Parece que fue ayer, pero ya han pasado 44 años desde la masacre de la Embajada de España, el 31 de enero de 1980. La rabia desapareció, pero el dolor persiste, agudo, pertinaz, implacable. La rabia se desvaneció porque hubo justicia; en un juicio con todas las garantías del debido proceso, se demostró cómo el Estado de Guatemala, y sus agentes represivos, con el apoyo de la oligarquía, promovieron brutales crímenes de lesa humanidad, como quemar vivos a los ocupantes de la Embajada de España y al personal de la legación.
Hubo verdad y justicia, pero no hubo reparación ni garantías de no repetición. Eso permitió que, décadas después, durante el gobierno de Jimmy Morales, 41 niñas fueran abrasadas vivas en el estatal “Hogar Inseguro Virgen de la Asunción”, crimen por el que el comediante debe responder.
Por eso, quienes nos oprimen pretenden ocultar o tergiversar nuestra memoria colectiva, para enajenarnos y dominarnos con mayor facilidad. Esclarecer hechos como la masacre de la Embajada de España es sano, permite desentrañar la verdad histórica y demandar verdad, justicia, reparación y garantías de no repetición. Hacerlo bien es la única salvaguardia para evitar que vuelvan a suceder hechos tan dolorosos, para impedir que el Estado sea instrumento de muerte, en lugar de ser garante de vida, de paz y de desarrollo.
El Estado ya ha reconocido su responsabilidad en la masacre. Primero, cuando el Canciller de la República pidió perdón por la masacre al pueblo y al gobierno español, después de la firma de la paz.

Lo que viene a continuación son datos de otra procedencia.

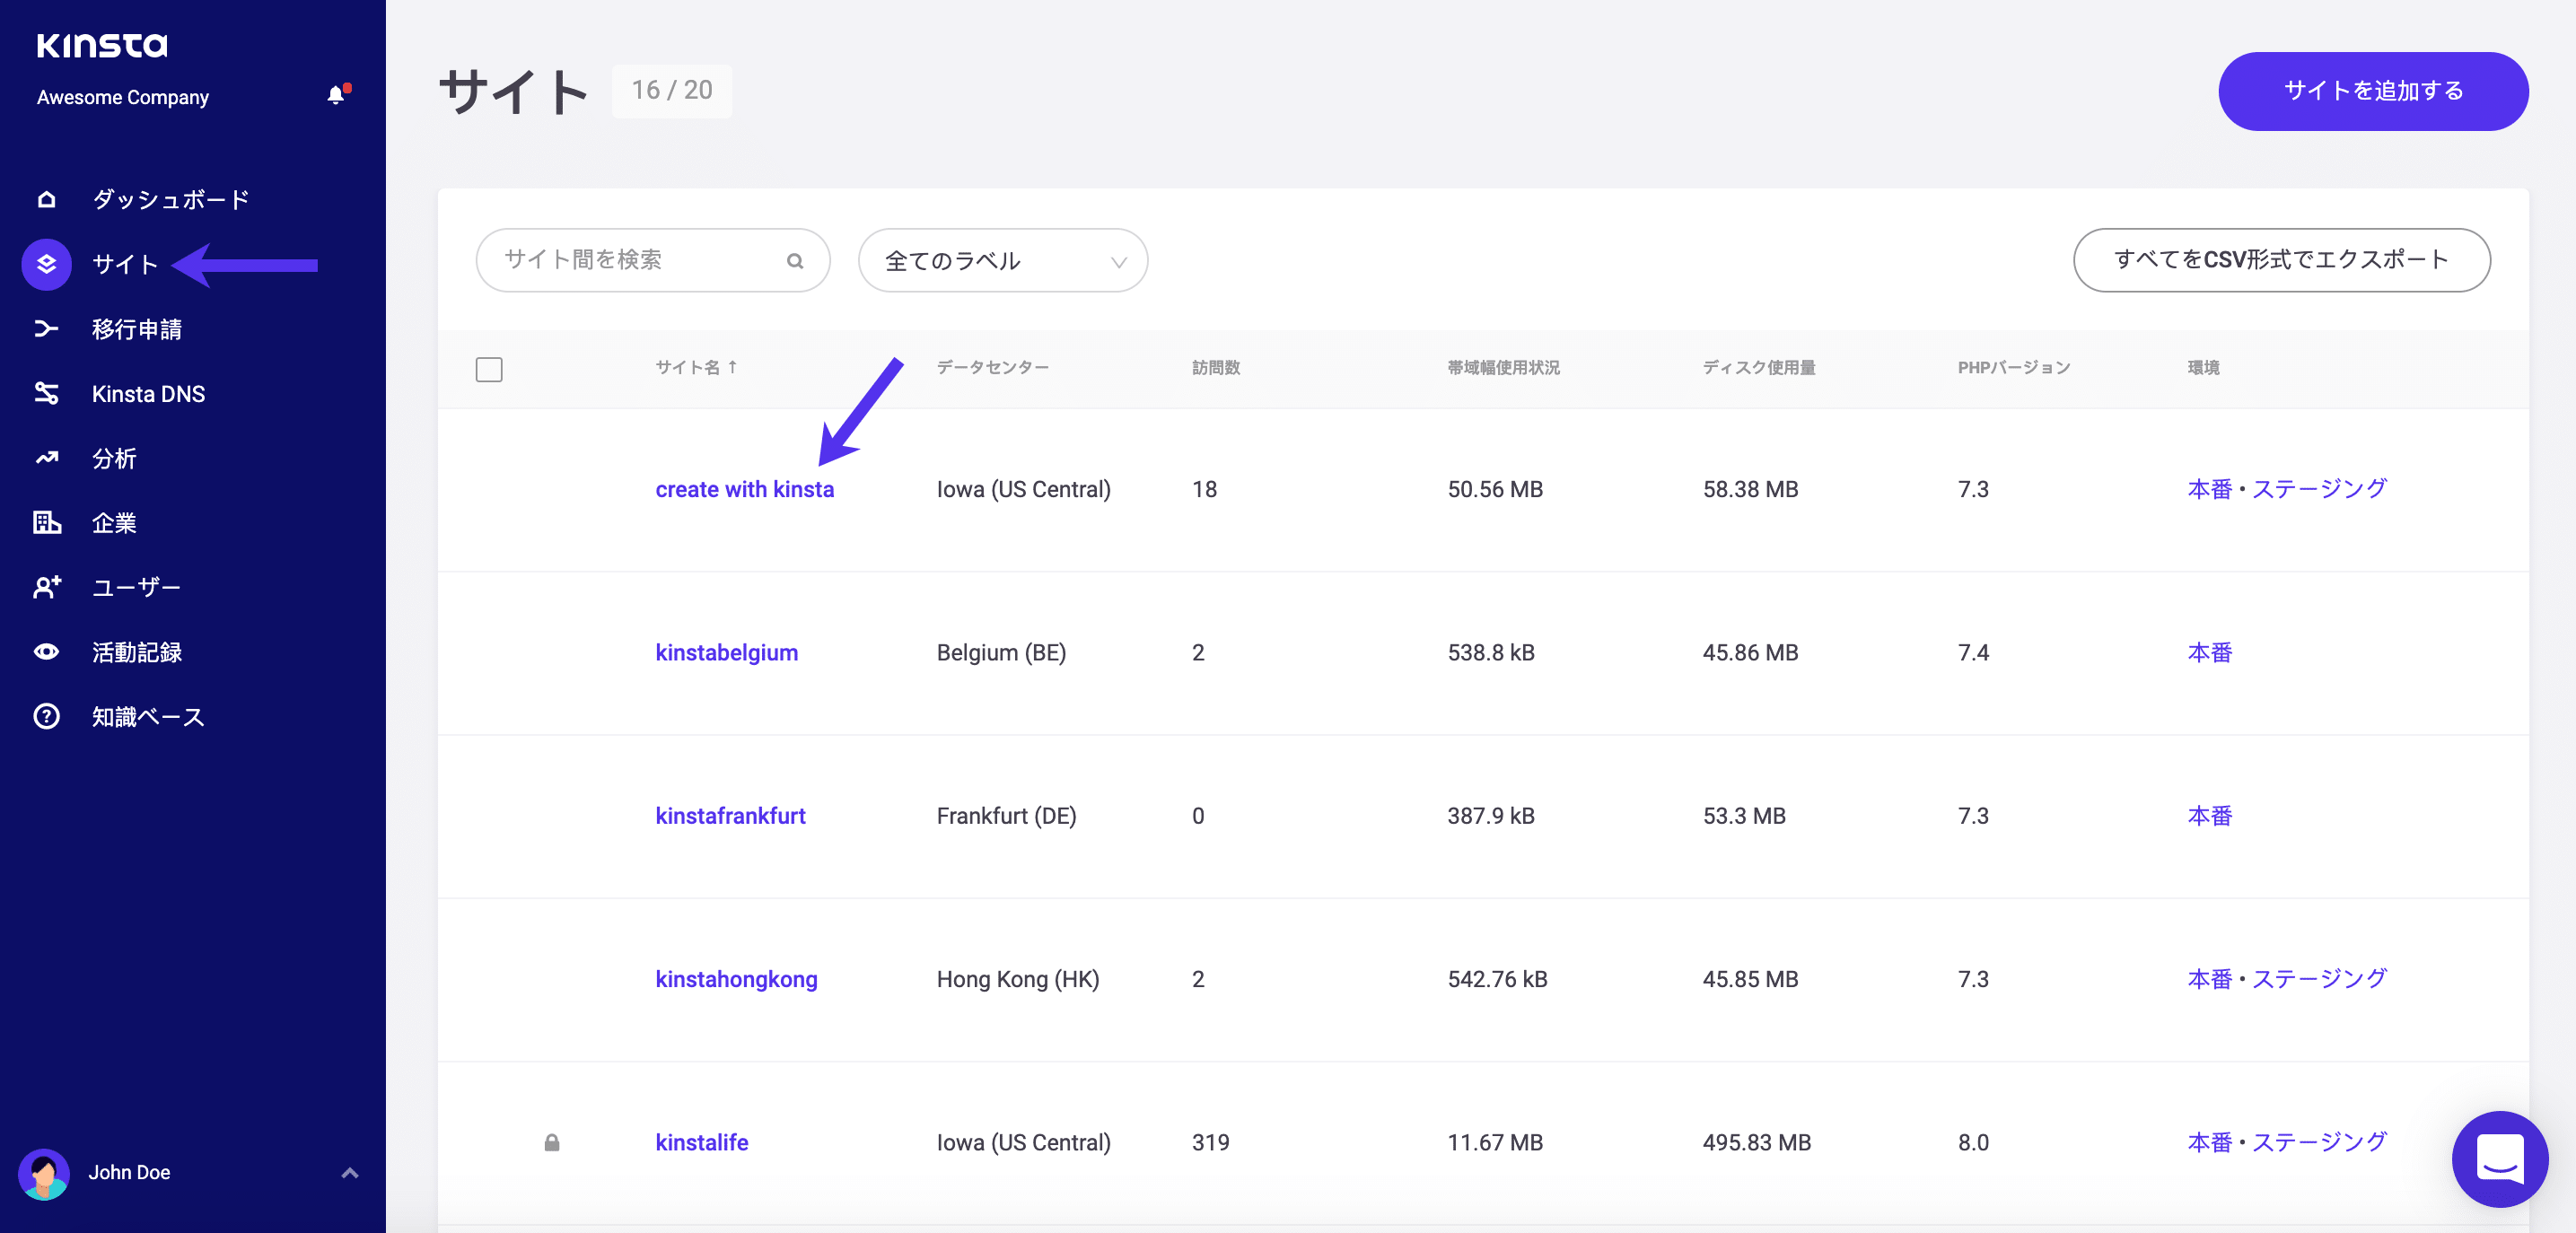The image size is (2576, 1233).
Task: Select the ユーザー sidebar icon
Action: [46, 588]
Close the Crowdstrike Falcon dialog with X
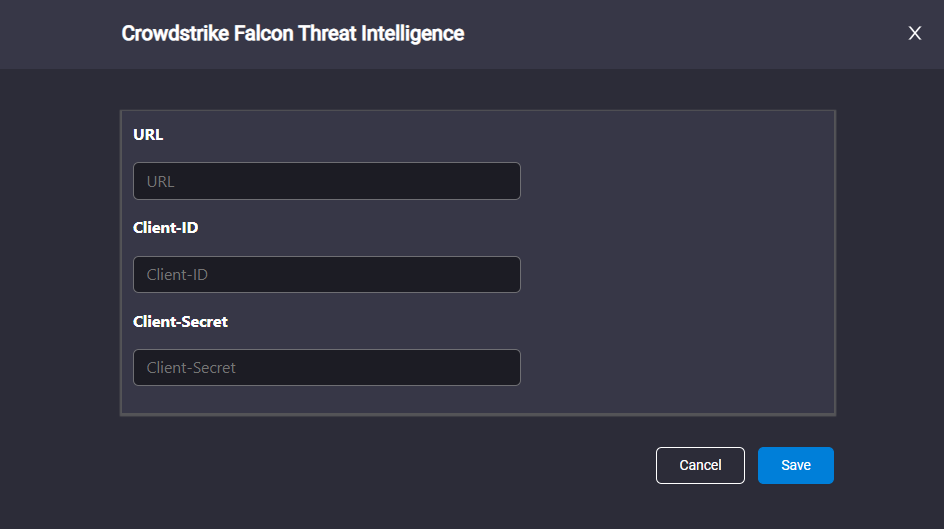This screenshot has height=529, width=944. coord(914,33)
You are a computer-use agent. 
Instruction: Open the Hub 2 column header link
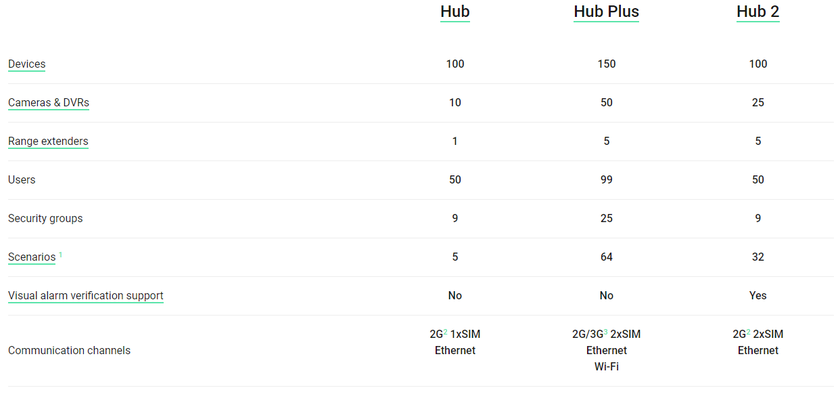coord(757,12)
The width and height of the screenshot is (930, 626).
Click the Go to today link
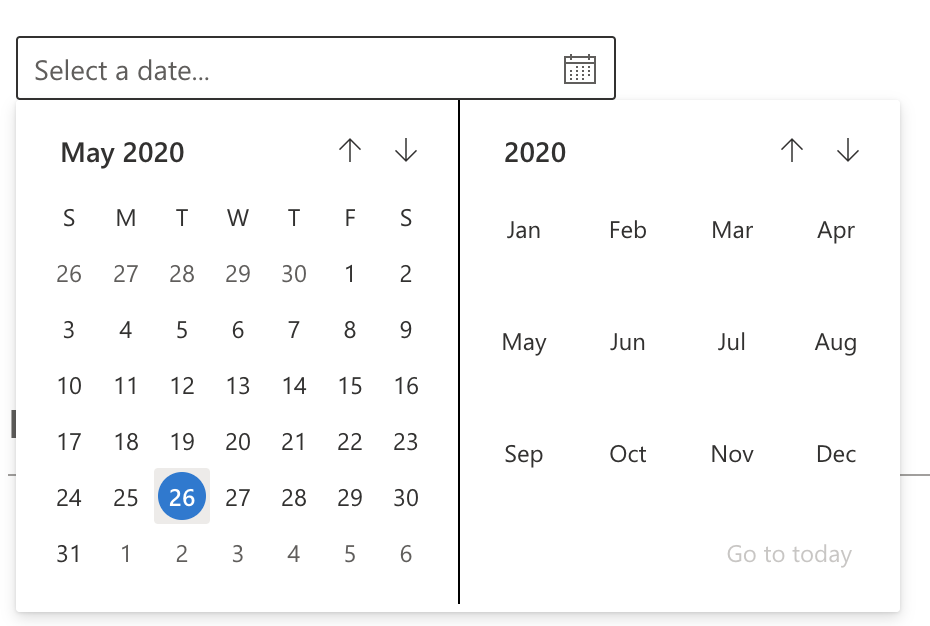[x=788, y=553]
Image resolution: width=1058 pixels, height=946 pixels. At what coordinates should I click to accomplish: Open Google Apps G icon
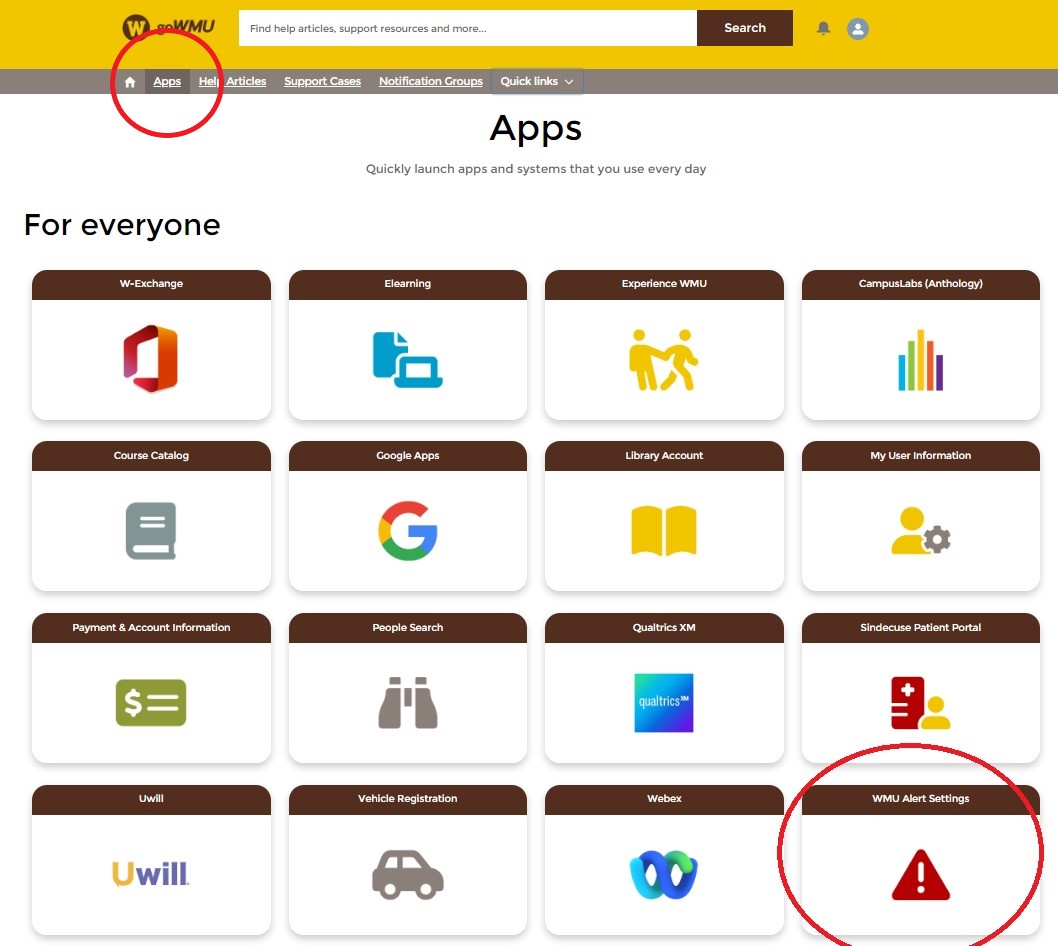click(408, 530)
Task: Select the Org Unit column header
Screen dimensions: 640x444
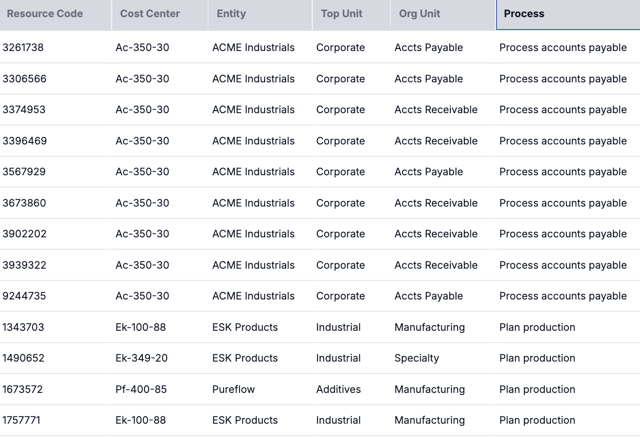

Luego, cuando el Congreso emitió el Punto Resolutivo 6-98, estableciendo en su tercer considerando: “Que, en el año de 1980, un grupo de campesinos hizo suyos los sufrimientos, necesidades y peticiones de la inmensa mayoría guatemalteca que se debate entre la pobreza y pobreza extrema, al tomar la embajada de España con el único fin de que el mundo conociera su situación”. Además, resolvió que los ocupantes dieron su vida por encontrar el camino para un mejor futuro y alcanzar la paz firme y duradera.
Durante el juicio, en 2014, demostramos con testimonios, y pruebas documentales y científicas de todo tipo, cómo la orden de “que ninguno salga vivo de allí”, provino del más alto mando represor del Estado: Lucas García, Donaldo Álvarez y German Chupina. Álvarez está prófugo, y los otros dos están muertos. Por eso solamente se pudo enjuiciar al ejecutor, Pedro García Arredondo, Jefe del Comando Seis, condenado a 90 años de prisión.
En su informe, la Comisión de Esclarecimiento Histórico aclaró los hechos y estableció que se trató de un crimen del gobierno de Lucas García. La historia nos enseñó que el arte de vencer al terror radica en la consecuencia, en la lucha y en la perseverancia.
Como individuos y como sociedad, nuestros actos nos definen. Lo realizado, o lo que dejamos de hacer, determina el rumbo de nuestras vidas. Por ello, la memoria histórica da cuenta de lo que somos como sociedad, explica cómo hemos llegado hasta aquí, sirve para entendernos y para delinear nuestro futuro. Rescatarla, equivale a preservar nuestra esencia y tener conciencia de nuestra identidad. Por ello, no cejaremos en nuestro esfuerzo.
Por todo lo anterior, los memoriosos seguiremos recordando a las víctimas y demandando verdad, justicia, reparación y garantías de no repetición. «Nada se nos ha olvidado, nadie se nos ha olvidado, las víctimas del genocidio claman justicia», reza la placa que se develó, en 2001, en la vieja sede de la legación española, compromiso que habremos de honrar.